Looking to get some real cat furniture? Check out Heartland Humane Society’s carpeted cat posts and platforms. They’re reasonably priced and support a good cause. Call 541-757-9000 or stop by the humane society in Corvallis.
- An attractive new collar with updated ID tag. This is one your pet might really thank you for, although a pet unused to a collar or especially to a collar with tag attached might need some time to adjust. But it’s very important to have your pet carry identification in case it does get out of your home or yard. And ID with an old phone number isn’t going to do anyone any good. While you’re at it, make sure if you have a microchip that the contact information is updated there, too.
- A good chew toy or scratching post. Give your pets something positive to destroy – it’s fun and entertaining. Rubber chews and cardboard scratchers are available for less than $10. I don’t suggest rawhide chews, as there are some reports of dogs chewing off sharp bits that get stuck in their throats or do damage to their stomachs.
- Make your own treats. Recipes for safe dog, cat, and rabbit treats can be found in pet nutrition books and online. A great list of dog treats can be found at home.gwi.net/~seadog/treats.html (there are literally dozens more sites that provide recipes, but I liked that these recipes are available to reproduce and sell to profit dog rescue groups).

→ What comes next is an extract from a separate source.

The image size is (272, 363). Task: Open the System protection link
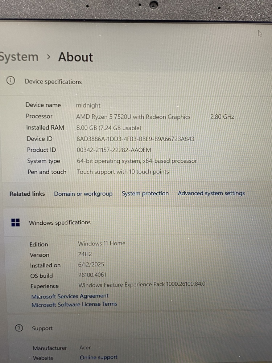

- Catnip. Catnip can be grown indoors or out to provide regular fun for cats – but be careful where you put it. If it’s indoors, your cat will want to play with the plant, and if it’s outdoors you could attract cats from around the neighborhood. Not willing to wait for catnip to grow? There is plenty of packaged catnip to choose from. Look for dried catnip with more leaves and fewer stems for the best quality and skip the catnip sprays or processed versions.
A creative mind and knowledge of your pet can produce many more ideas – things that will be fun for your pet at the holidays and throughout the year.